BEGIN

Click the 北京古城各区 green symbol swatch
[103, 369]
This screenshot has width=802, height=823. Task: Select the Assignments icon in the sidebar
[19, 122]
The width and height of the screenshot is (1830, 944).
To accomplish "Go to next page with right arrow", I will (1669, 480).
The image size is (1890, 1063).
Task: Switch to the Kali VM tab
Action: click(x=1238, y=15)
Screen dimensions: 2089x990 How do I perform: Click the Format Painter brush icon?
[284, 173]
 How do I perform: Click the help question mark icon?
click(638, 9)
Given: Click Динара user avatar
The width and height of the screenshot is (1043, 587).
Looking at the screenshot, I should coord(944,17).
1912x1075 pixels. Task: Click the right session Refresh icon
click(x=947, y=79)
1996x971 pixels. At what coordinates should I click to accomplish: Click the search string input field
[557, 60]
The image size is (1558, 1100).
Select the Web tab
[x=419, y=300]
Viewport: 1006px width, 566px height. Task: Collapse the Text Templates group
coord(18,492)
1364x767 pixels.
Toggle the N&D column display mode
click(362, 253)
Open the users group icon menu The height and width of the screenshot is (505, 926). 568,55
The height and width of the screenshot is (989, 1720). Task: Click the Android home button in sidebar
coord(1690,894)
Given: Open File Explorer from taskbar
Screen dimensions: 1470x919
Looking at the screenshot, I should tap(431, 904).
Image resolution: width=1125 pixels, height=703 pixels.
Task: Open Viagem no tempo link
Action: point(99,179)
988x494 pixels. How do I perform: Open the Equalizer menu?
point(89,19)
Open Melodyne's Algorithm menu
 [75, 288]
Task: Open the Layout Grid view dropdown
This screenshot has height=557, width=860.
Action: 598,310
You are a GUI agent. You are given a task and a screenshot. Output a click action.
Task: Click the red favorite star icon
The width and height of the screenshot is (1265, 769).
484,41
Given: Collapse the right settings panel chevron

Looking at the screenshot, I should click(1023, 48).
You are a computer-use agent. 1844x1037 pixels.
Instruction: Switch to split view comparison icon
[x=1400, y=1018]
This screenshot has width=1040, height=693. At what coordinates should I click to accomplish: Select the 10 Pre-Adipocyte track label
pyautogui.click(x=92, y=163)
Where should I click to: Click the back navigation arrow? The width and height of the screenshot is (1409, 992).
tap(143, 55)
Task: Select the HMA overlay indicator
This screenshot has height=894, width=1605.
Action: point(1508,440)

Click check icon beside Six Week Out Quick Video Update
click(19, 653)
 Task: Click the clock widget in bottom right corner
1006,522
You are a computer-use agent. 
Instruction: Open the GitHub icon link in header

END

● Required work: Your answer must consist solely of the lines from the top of the entries above through the line containing "The width and height of the screenshot is (1830, 944).", copied exactly, both ends included.

● Response box:
Click the 北京古城各区 green symbol swatch
[103, 369]
This screenshot has width=802, height=823. Task: Select the Assignments icon in the sidebar
[19, 122]
The width and height of the screenshot is (1830, 944).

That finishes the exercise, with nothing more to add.